Но горцы были неуступчивы в переговорах, так же, как и в бою.
— Тогда пусть он на своей земле даст нам построить пристань, — заговорил самый старый из делегации. — Пристань дать — это в силах кавалера, тут герцог не нужен.
Адвокаты посмотрели на кавалера: соглашаться? А тот едва заметно помотал головой: никаких им пристаней. И сказал:
— Я построю сам пристань; коли надо будет, скажите, что дам им построить у реки амбар.

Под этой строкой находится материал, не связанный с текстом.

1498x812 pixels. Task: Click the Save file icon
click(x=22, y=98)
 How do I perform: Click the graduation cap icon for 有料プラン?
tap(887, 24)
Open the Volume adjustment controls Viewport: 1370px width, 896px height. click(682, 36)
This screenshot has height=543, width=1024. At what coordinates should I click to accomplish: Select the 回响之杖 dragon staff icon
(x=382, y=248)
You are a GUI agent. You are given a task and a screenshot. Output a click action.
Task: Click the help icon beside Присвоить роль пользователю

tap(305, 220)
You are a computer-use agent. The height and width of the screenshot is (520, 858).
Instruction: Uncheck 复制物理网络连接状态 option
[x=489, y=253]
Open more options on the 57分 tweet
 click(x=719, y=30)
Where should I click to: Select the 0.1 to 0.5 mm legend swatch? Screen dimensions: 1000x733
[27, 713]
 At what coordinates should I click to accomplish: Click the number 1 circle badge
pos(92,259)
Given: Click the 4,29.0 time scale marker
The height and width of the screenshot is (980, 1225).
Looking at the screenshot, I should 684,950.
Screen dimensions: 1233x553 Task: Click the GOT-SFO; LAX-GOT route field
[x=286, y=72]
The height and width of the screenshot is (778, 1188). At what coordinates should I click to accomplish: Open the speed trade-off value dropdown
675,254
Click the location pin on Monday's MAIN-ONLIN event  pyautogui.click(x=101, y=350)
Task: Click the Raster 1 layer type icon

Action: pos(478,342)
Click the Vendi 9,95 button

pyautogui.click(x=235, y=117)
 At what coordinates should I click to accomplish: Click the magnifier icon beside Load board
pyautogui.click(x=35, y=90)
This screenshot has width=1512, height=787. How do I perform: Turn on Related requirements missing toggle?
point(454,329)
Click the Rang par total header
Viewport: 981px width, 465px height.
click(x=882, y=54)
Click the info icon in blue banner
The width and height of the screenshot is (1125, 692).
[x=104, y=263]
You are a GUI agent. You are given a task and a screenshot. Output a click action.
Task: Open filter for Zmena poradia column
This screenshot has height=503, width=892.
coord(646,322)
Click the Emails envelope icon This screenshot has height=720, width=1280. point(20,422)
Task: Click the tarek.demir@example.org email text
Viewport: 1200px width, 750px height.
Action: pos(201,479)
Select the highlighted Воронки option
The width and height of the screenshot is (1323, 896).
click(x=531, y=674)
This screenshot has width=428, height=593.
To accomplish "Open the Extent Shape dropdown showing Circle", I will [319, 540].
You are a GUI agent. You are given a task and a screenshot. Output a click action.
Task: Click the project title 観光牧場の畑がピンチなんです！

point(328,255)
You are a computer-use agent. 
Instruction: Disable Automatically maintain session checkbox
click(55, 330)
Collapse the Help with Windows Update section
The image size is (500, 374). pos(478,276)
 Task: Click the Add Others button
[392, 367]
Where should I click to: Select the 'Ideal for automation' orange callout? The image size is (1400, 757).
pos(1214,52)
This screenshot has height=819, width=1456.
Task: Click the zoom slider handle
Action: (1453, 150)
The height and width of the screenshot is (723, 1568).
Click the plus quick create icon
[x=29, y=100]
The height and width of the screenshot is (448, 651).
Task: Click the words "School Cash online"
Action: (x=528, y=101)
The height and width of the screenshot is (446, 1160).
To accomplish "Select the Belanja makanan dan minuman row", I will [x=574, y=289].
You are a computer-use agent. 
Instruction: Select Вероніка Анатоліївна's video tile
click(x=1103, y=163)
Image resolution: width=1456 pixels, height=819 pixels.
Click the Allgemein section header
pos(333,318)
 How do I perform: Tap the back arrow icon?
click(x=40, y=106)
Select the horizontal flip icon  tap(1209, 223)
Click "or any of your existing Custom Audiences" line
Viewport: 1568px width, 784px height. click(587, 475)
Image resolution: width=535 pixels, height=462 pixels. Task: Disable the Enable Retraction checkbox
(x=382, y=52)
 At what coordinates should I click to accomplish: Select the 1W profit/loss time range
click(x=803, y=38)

— Кавалер Фолькоф фон Эшбахт не позволит строить у своей земли пристани, но дозволяет купцам земли Брегген поставить у его пристаней амбар.
— Но амбар тот будет большой, — сразу согласились горцы. — И ещё господин фон Эшбахт пусть у пристани продаст земли, чтобы мы там могли построить навесы для леса пиленого, для бруса и тёса.
Лёйбниц и Крапенбахер посмотрели на Волкова. Тот в ответ им кивнул: пусть.
— Эта пожелание приемлемо, — озвучил вердикт Крапенбахер. — Запишем, что будет для купцов Бреггена большой амбар у реки и хорошее место для склада леса.
На этом договаривающимся сторонами было решено сделать перерыв на обед.